Winsorizing or winsorization is the transformation of statistics by limiting extreme values in the statistical data to reduce the effect of possibly spurious outliers. It is named after the engineer-turned-biostatistician Charles P. Winsor (1895–1951). The effect is the same as clipping in signal processing.

The distribution of many statistics can be heavily influenced by outliers. A typical strategy is to set all outliers to a specified percentile of the data; for example, a 90% winsorization would see all data below the 5th percentile set to the 5th percentile, and data above the 95th percentile set to the 95th percentile.
Winsorized estimators are usually more robust to outliers than their more standard forms, although there are alternatives, such as trimming, that will achieve a similar effect.

Example 
Consider the data set consisting of:
{92, 19, 101, 58, 1053, 91, 26, 78, 10, 13, −40, 101, 86, 85, 15, 89, 89, 28, −5, 41}  (N = 20, mean = 101.5)
The data below the 5th percentile lies between −40 and −5, while the data above the 95th percentile lies between 101 and 1053 (pertinent values shown in bold); accordingly, a 90% winsorization would result in the following:
{92, 19, 101, 58, 101, 91, 26, 78, 10, 13, −5, 101, 86, 85, 15, 89, 89, 28, −5, 41}  (N = 20, mean = 55.65)

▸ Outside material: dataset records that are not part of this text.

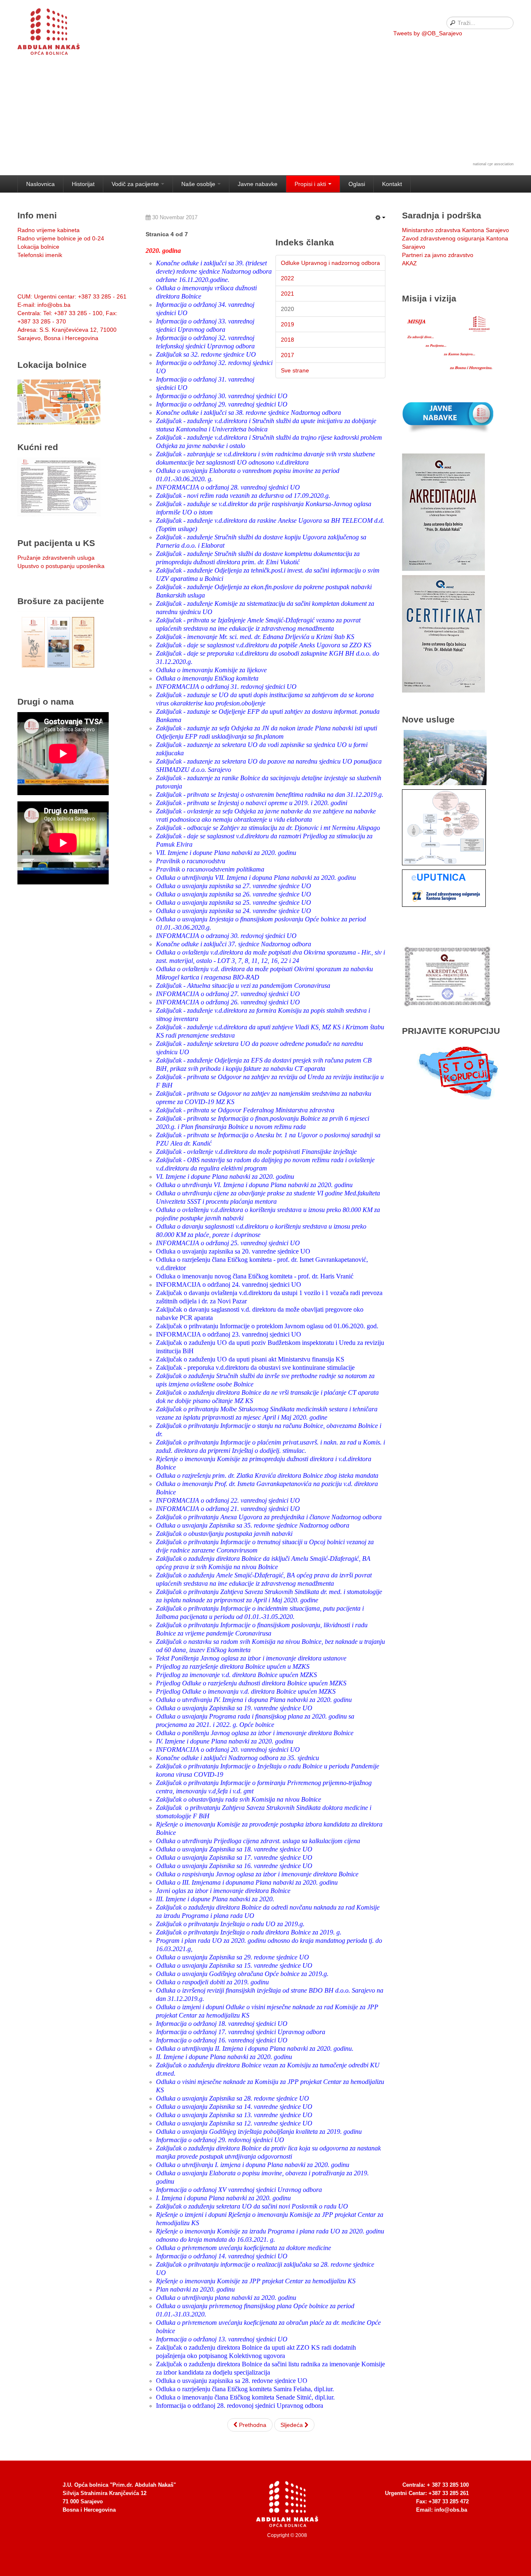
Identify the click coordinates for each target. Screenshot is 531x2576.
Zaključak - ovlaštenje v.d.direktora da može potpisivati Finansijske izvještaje (256, 1151)
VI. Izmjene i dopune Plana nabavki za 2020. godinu (225, 1176)
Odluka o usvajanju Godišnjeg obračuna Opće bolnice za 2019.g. (242, 1973)
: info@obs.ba (44, 304)
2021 (287, 293)
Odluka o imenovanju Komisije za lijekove (211, 669)
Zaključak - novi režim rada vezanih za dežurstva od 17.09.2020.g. (243, 495)
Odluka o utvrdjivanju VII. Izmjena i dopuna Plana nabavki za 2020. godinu (256, 877)
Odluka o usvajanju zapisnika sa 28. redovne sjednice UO (231, 2380)
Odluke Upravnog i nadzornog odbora (330, 263)
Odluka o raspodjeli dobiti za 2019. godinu (212, 1982)
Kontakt (392, 184)
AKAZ (409, 263)
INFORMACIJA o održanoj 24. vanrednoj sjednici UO (228, 1284)
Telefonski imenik (39, 255)
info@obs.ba (450, 2510)
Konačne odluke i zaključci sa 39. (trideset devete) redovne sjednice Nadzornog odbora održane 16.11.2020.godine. (214, 271)
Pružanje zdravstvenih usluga (56, 557)
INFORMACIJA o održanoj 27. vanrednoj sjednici (223, 993)
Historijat (83, 184)
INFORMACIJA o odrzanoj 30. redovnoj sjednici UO (226, 935)
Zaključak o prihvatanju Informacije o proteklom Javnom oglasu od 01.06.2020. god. (267, 1326)
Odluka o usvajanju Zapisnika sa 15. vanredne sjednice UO (234, 1965)
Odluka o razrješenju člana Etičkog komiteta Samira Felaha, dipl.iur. (245, 2388)
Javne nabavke (258, 184)
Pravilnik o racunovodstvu (190, 860)
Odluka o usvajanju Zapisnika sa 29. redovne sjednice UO (232, 1957)
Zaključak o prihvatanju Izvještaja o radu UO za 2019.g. (230, 1923)
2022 (287, 278)
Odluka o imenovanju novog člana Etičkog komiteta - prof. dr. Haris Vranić (254, 1276)
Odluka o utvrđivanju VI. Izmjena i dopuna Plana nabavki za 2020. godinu (254, 1184)
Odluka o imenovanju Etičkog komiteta (207, 678)
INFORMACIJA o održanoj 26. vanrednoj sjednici (222, 1002)
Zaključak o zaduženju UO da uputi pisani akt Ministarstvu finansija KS (250, 1359)
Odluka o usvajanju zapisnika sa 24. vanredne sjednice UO (233, 910)
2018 (287, 339)
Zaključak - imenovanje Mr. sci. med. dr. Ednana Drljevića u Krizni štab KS (255, 636)
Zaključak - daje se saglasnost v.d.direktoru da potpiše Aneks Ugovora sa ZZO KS (263, 645)
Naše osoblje (198, 184)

After winsorization the mean has dropped to nearly half its previous value, and is consequently more in line with the data it represents.

Python can winsorize data using SciPy library :
from scipy.stats.mstats import winsorize
winsorize([92, 19, 101, 58, 1053, 91, 26, 78, 10, 13, -40, 101, 86, 85, 15, 89, 89, 28, -5, 41], limits=[0.05, 0.05])

R can winsorize data using the DescTools package:
library(DescTools)
a<-c(92, 19, 101, 58, 1053, 91, 26, 78, 10, 13, -40, 101, 86, 85, 15, 89, 89, 28, -5, 41)
DescTools::Winsorize(a, probs = c(0.05, 0.95))

Distinction from trimming 
Note that winsorizing is not equivalent to simply excluding data, which is a simpler procedure, called trimming or truncation, but is a method of censoring data.

In a trimmed estimator, the extreme values are discarded; in a winsorized estimator, the extreme values are instead replaced by certain percentiles (the trimmed minimum and maximum).

Thus a winsorized mean is not the same as a truncated mean.
For instance, the 10% trimmed mean is the average of the 5th to 95th percentile of the data, while the 90% winsorized mean sets the bottom 5% to the 5th percentile, the top 5% to the 95th percentile, and then averages the data.  In the previous example the trimmed mean would be obtained from the smaller set:
{92, 19, 101, 58,  91, 26, 78, 10, 13,  101, 86, 85, 15, 89, 89, 28, −5, 41}   (N = 18, mean = 56.5)

In this case, the winsorized mean can equivalently be expressed as a weighted average of the truncated mean and the 5th and 95th percentiles (for the 10% winsorized mean, 0.05 times the 5th percentile, 0.9 times the 10% trimmed mean, and 0.05 times the 95th percentile) though in general winsorized statistics need not be expressible in terms of the corresponding trimmed statistic.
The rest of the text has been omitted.